Although the fixed-function "shader" may be slower, it would probably be even slower to optimize it for each change in render state. And it's probably too many different combinations to have them pregenerated. Just my guess, though.

Oogst wrote:7. The performance actually increases when we go from textures at 1024x1024 to 16384x64. This seems strange, but we think this might be because the texture is actually scaled back to 2048x8 by Ogre, the driver or the GPU. Is this true?

I think you're right. The maximum texture size is more like 2048-4096 than 16384. I'm not sure whether it's the driver or Ogre that does the downsampling, though.

Post by **sinbad** » Tue Jul 04, 2006 6:27 pm

Thamas covered most of it, here's my additions:

1. Really it's the read-modify-write pixel overhead required when using any kind of scene_blend. It's also why alpha_rejection is such a good idea, since it can discard a lot of RMW pixels when alpha is over the threshold.

4. Yes, I've pointed this out elsewhere, it's the impact of the texture cache mainly, smaller mips fit into the texture cache whilst sparsely accessing pixels in a larger texture causes tons of cache misses.

6. Sounds like texture thrashing. Not sure why the 64Mb card performed better though, time to get nvPerfKit on the case.

7. Yes, the texture is actually smaller once resized.

Oogst · Post by **Oogst** » Wed Jul 05, 2006 11:04 am

OK, thanks for the reactions and taking the time to read my long post!

1. Alpha blend also requires read/write overhead when blending with the background, so why is it that there is hardly a difference between blend and replace when objects hardly overlap? As for sorting: the objects in our scene are so intertangled, that distance order is semi-random. It hardly changes anything because of the kind of scene we are using. I added a screenshot of the add-version of this test to show what I am talking about. My point is: with alpha replace, there is a serious chance that a closer pixel has already been drawn and the z fails. With alpha-blend, this never happens. So when there is a lot of z-direction overlap, replace actually requires much less pixels to be drawn.

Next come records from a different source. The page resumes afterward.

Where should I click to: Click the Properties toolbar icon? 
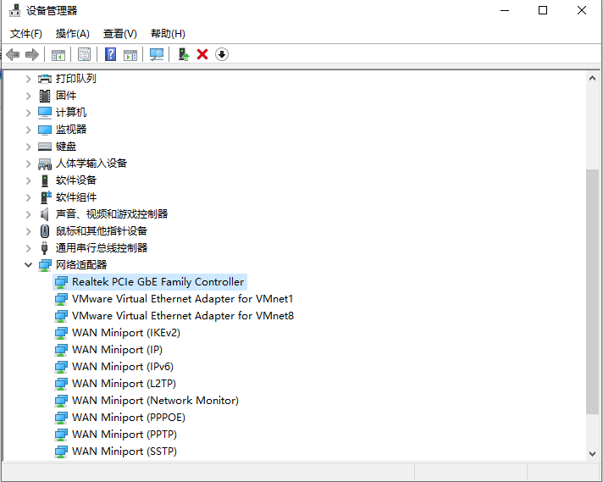point(84,54)
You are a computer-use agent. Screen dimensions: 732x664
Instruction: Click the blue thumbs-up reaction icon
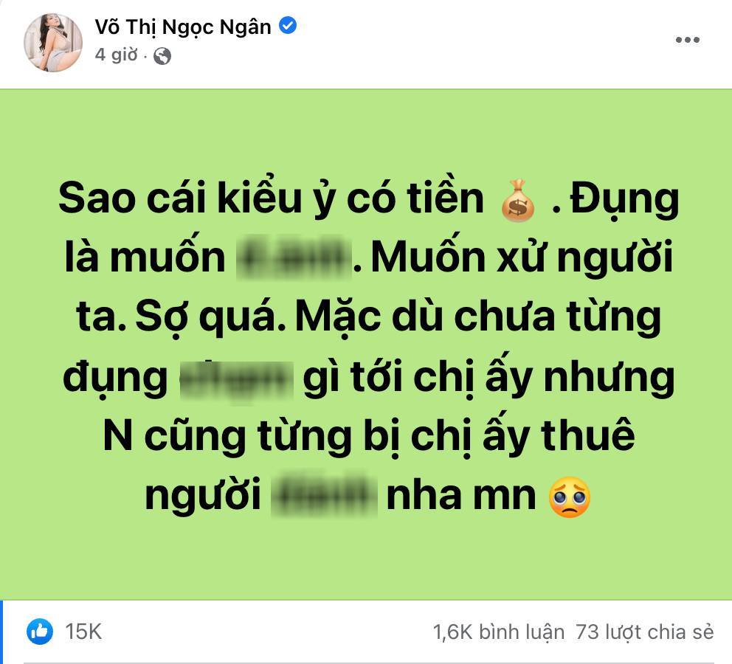point(40,632)
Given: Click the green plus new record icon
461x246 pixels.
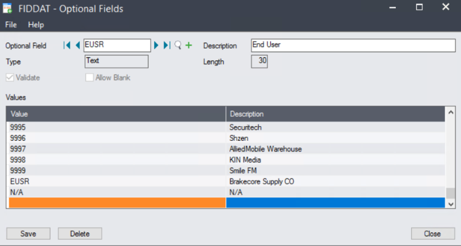Looking at the screenshot, I should click(x=189, y=46).
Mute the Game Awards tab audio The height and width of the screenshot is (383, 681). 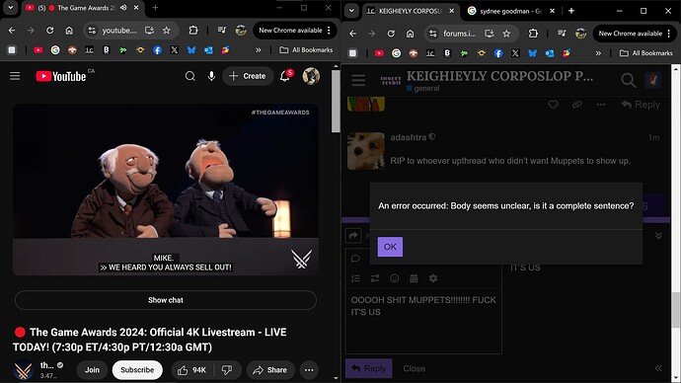(x=123, y=8)
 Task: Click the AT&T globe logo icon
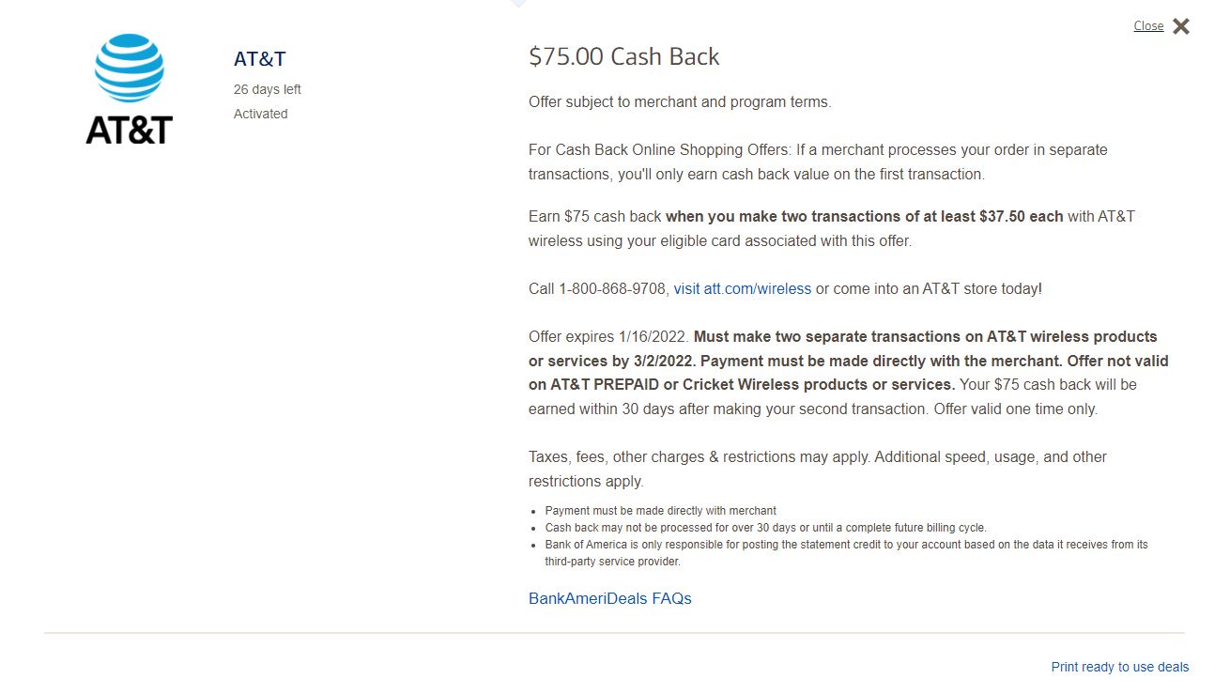click(130, 68)
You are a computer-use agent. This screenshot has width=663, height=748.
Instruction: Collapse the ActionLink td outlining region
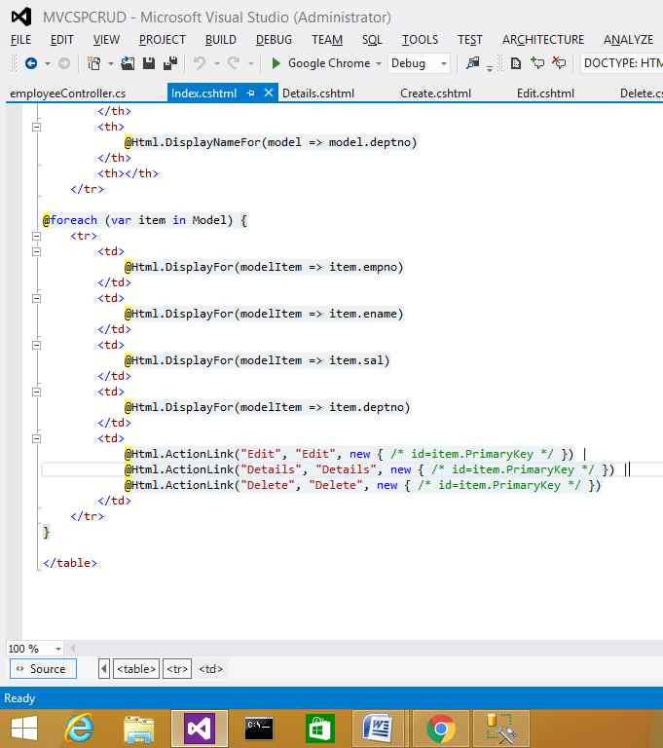(37, 438)
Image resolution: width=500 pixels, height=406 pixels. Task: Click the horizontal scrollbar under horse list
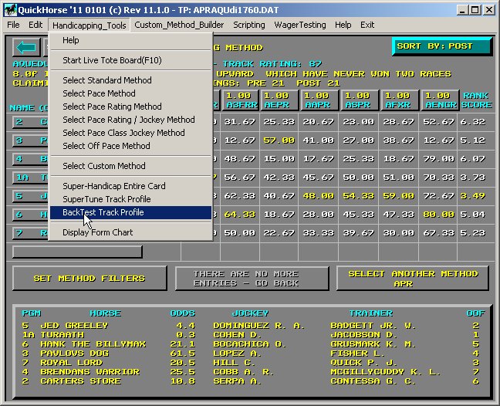pyautogui.click(x=77, y=252)
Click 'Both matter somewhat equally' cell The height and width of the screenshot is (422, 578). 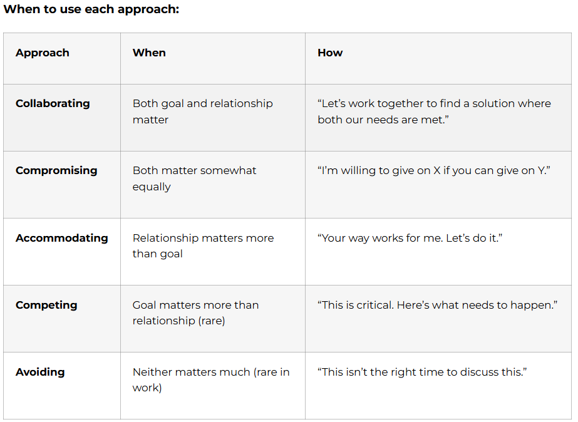tap(194, 178)
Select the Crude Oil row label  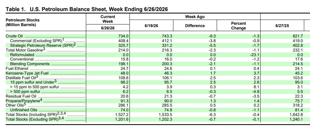pyautogui.click(x=14, y=36)
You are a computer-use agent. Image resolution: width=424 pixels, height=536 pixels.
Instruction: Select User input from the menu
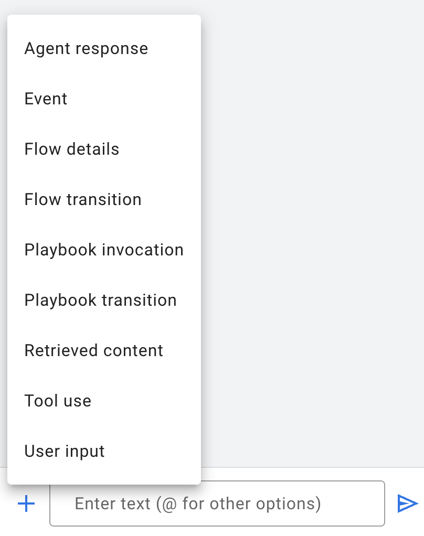(65, 452)
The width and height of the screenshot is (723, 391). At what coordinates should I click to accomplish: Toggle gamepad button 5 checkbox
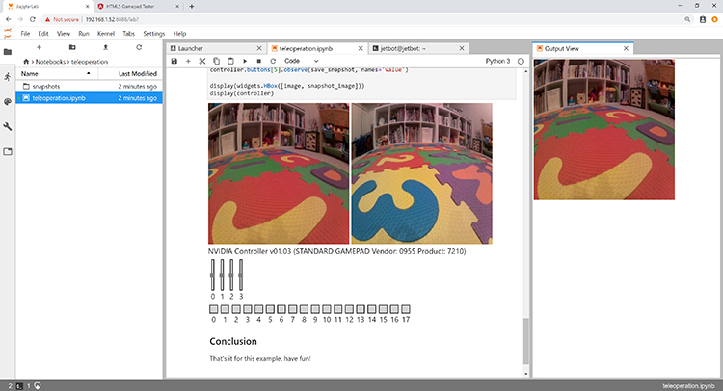[270, 309]
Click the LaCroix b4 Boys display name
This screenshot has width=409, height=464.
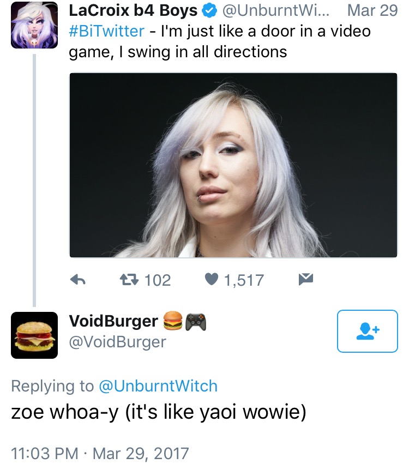(x=133, y=11)
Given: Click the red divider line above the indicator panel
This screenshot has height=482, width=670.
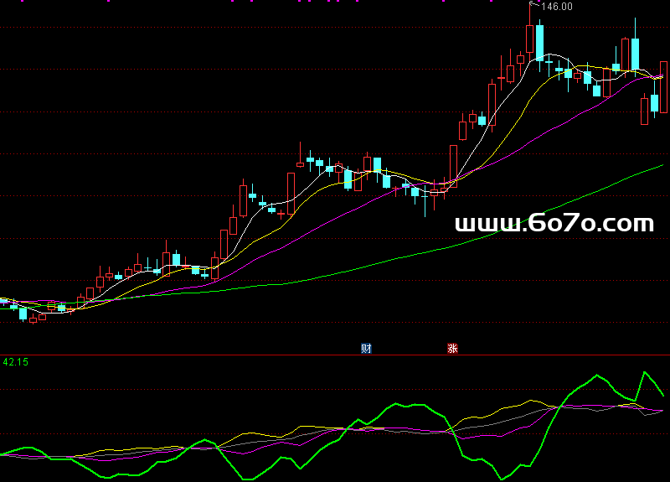Looking at the screenshot, I should (x=251, y=355).
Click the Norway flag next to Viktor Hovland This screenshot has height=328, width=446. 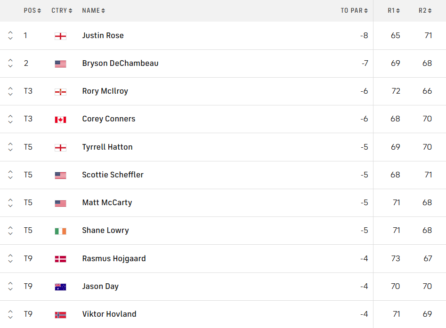point(60,315)
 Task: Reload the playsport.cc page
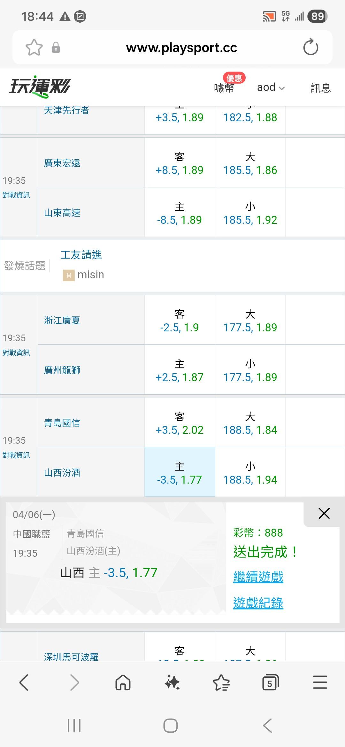pos(311,48)
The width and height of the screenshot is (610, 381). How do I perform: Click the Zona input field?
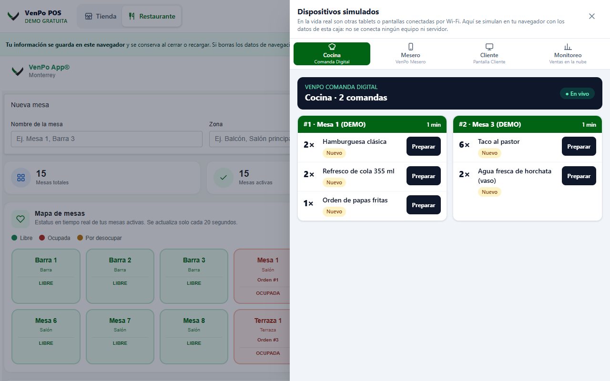[x=250, y=139]
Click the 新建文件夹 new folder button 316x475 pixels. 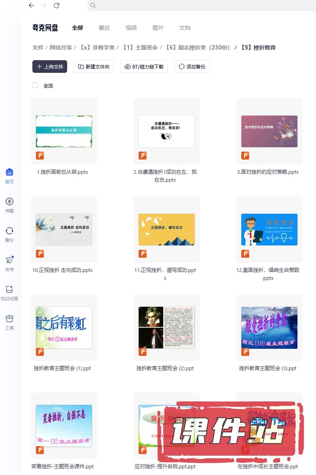(94, 67)
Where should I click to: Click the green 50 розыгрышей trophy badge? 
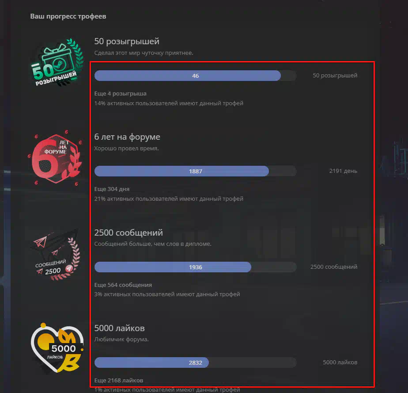click(57, 62)
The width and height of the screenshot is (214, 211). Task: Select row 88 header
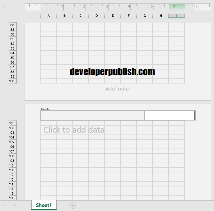12,25
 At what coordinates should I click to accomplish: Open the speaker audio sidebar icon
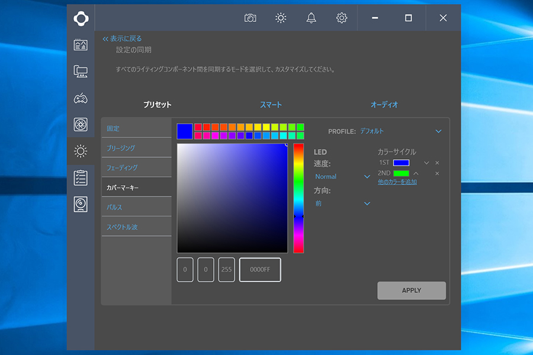81,204
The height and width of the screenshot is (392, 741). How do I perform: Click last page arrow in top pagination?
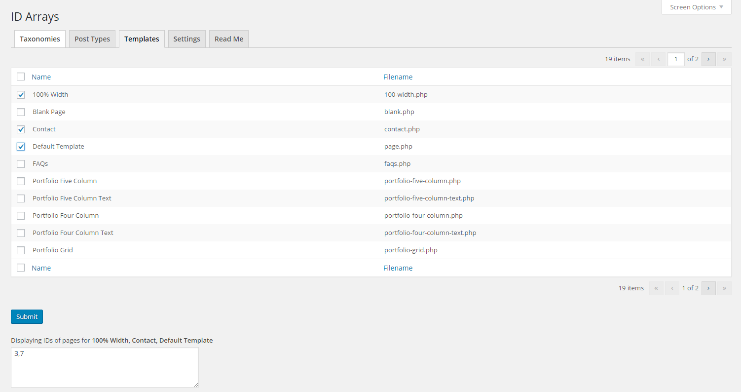pyautogui.click(x=724, y=59)
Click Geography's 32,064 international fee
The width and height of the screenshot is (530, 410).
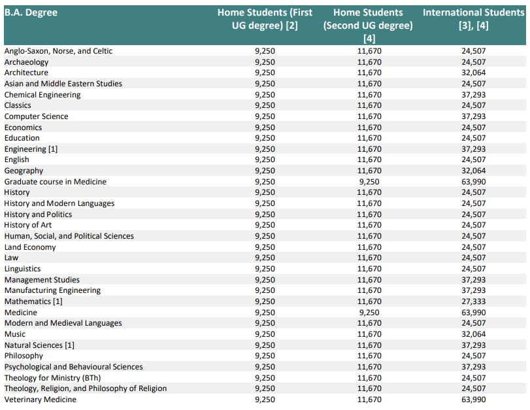(x=473, y=171)
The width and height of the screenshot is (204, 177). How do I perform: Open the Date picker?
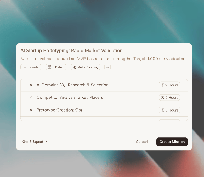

Hardly any overlap, hardly any difference in performance between blend and replace.

Lots of overlap, replace is much faster than blend.

The same test with several settings. The difference between blend and replace is only large when there are many objects. (time is the time it takes to render 500 frames, so lower is faster)

7. OK, that is clear, just for completeness in the report: who does the resizing? Hardware, driver, or Ogre?

A new point:

8.
We did some tests looking at the number of textures in the scene and the results of this suggested that sorting render calls by texture is not as useful as it may seem. Take a look at these two graphs:

This test shows the same scene, with 64 objects, with a varying number of different textures. All objects have a texture, only all have the same texture or which texture differs. It shows it only for Ati because my broken test with my Nvidia clutters the results too much.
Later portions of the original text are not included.